British artist Paul Scott’s ongoing project “New American Scenery” subverts idealized depictions of the United States on nineteenth- and early twentieth-century blue-and-white transfer-printed plates made in England for the American market. His sophisticated alterations to historical plates and their designs comment on contemporary justice issues such as climate change, immigration, and the impact of natural resource extraction on Indigenous communities. On Forget Me Not, No Human Being Is Illegal, Scott incorporated a horrific media image of Óscar Alberto Martínez Ramírez and his daughter Valeria, who drowned while attempting to cross the U.S.-Mexico border, as well as a social media image of an immigrant rights protester, into the border of an archival transferware design. At the center of the plate is a quote from Nobel Peace Prize winner and Holocaust survivor Elie Wiesel, calling out dehumanizing rhetoric about undocumented immigrants.
Although most historical transferware was intended to inspire patriotic pride, there is historical precedent for Scott’s political commentary. The layout of Forget Me Not echoes that of an earlier example in LACMA’s collection. The Tyrant’s Foe, The People’s Friend (c. 1840; 50.28.23) memorialized the fatal exercise of freedom of the press by abolitionist Elijah Parish Lovejoy (1802–1837) with a quote from the First Amendment to the U.S. Constitution. Like this unusual historical work, Paul Scott’s plates address a sympathetic audience for the purpose of fostering resilience and recognition of humanity’s self-inflicted wounds.

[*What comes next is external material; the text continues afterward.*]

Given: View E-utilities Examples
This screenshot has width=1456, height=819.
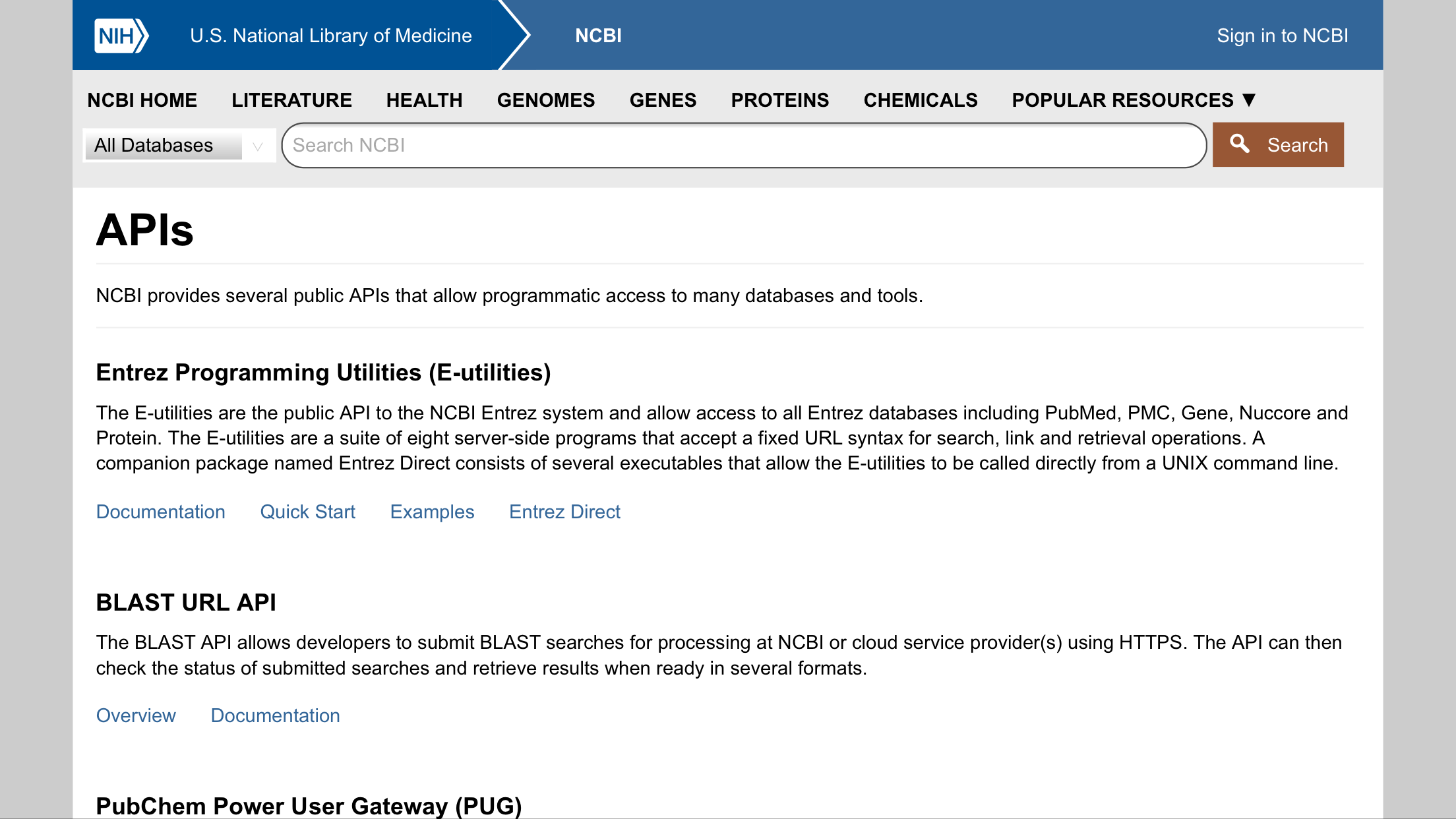Looking at the screenshot, I should pos(432,512).
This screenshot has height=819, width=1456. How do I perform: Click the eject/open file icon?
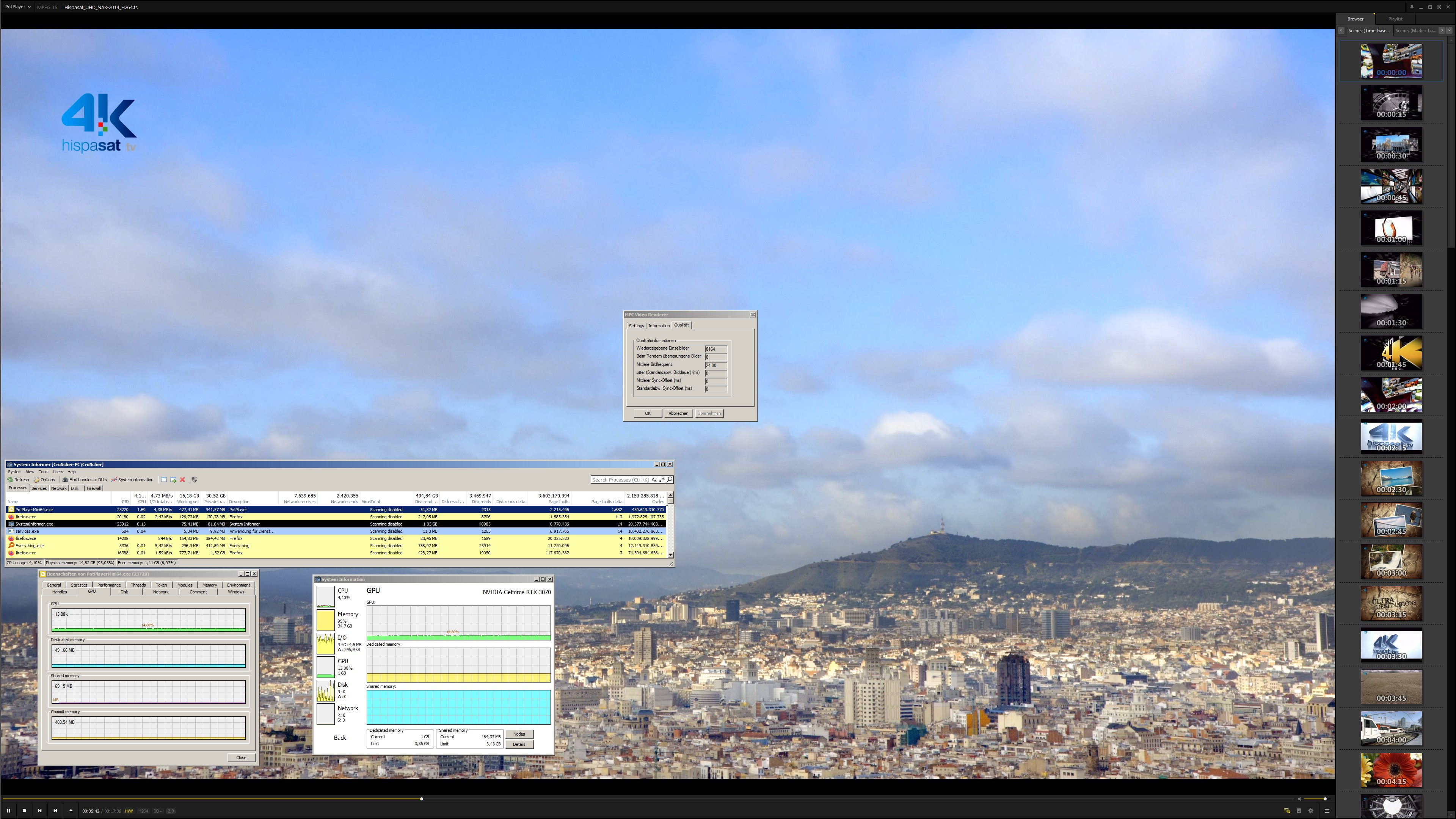click(x=71, y=811)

With his groundbreaking handbook Ceramics and Print now in its third edition, Scott is a leading proponent of printed ceramics in contemporary art. Not only does his archival research and engagement with former employees of ceramic factories inform his creative investigations, they also have revived wider intellectual and aesthetic interests in the history of industrial ceramic decoration.